- [What you have to do]:
Output the rows as a JSON list of strings, one string per line with blank lines omitted, covering only the part that opens with the line containing "Browse by Divisions (999, 204)" and continues through the final row. Leave the pictures out of the answer.

- [Supplied material]:
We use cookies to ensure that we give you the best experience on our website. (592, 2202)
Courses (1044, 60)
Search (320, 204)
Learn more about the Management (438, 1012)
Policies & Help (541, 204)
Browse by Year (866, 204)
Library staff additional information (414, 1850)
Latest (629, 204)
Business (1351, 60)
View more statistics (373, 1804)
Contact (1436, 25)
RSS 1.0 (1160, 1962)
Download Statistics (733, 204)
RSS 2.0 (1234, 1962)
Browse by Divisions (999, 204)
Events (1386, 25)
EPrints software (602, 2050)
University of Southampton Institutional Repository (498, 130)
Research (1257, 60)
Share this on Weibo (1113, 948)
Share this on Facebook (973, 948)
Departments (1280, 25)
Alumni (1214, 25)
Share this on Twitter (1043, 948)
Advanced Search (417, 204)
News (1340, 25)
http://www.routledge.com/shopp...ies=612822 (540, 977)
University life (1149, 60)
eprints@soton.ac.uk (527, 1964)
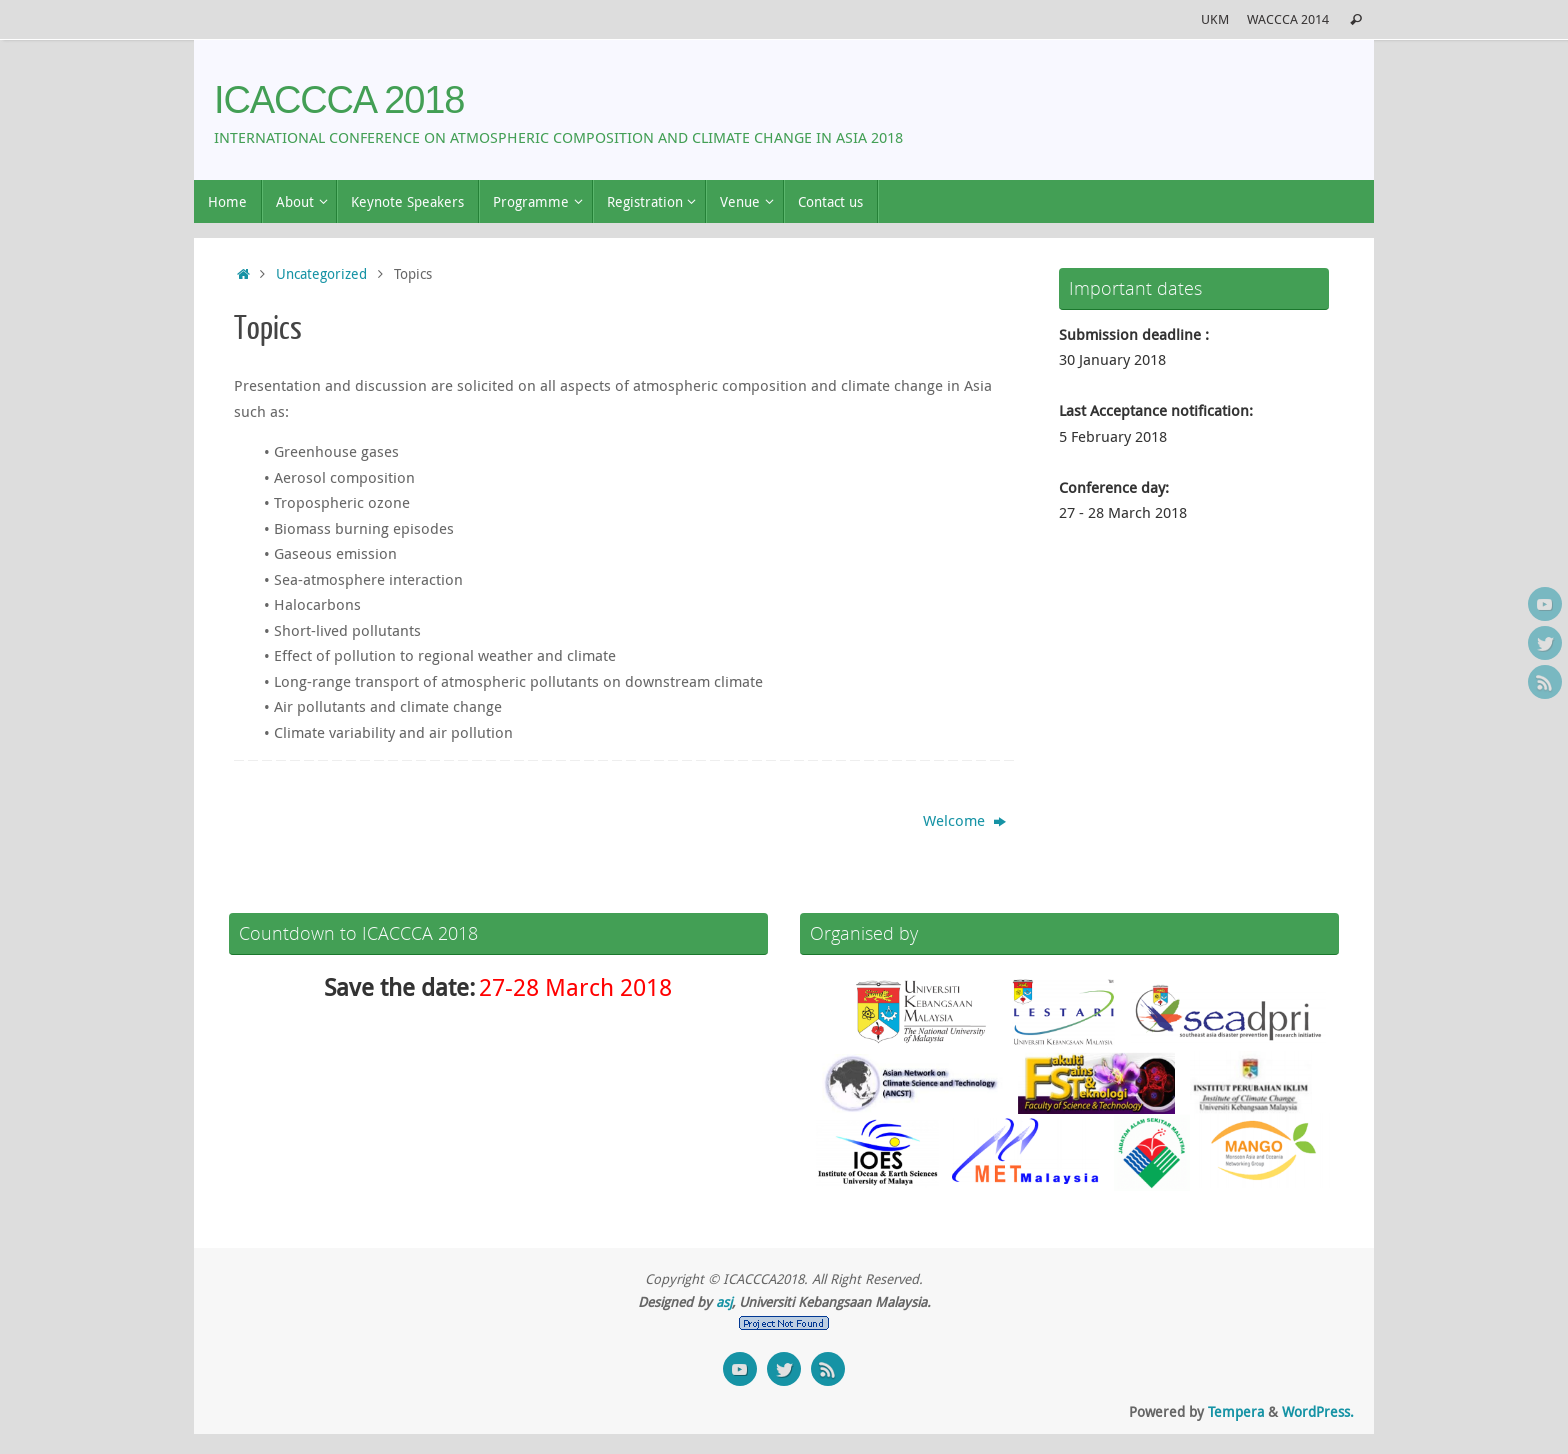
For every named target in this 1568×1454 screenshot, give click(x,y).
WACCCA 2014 (1288, 19)
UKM (1215, 19)
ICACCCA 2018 (339, 100)
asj (724, 1302)
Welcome (964, 820)
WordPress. (1318, 1412)
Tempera (1236, 1412)
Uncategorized (321, 274)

- [Exercise result]:
[
  "Browse by Divisions (999, 204)",
  "Events (1386, 25)",
  "EPrints software (602, 2050)",
  "University of Southampton Institutional Repository (498, 130)",
  "Research (1257, 60)",
  "Share this on Weibo (1113, 948)",
  "Share this on Facebook (973, 948)",
  "Departments (1280, 25)",
  "Alumni (1214, 25)",
  "Share this on Twitter (1043, 948)",
  "Advanced Search (417, 204)",
  "News (1340, 25)",
  "http://www.routledge.com/shopp...ies=612822 (540, 977)",
  "University life (1149, 60)",
  "eprints@soton.ac.uk (527, 1964)",
  "For every named target in this 1568×1454 screenshot, give click(x,y).",
  "WACCCA 2014 (1288, 19)",
  "UKM (1215, 19)",
  "ICACCCA 2018 (339, 100)",
  "asj (724, 1302)",
  "Welcome (964, 820)",
  "WordPress. (1318, 1412)",
  "Tempera (1236, 1412)",
  "Uncategorized (321, 274)"
]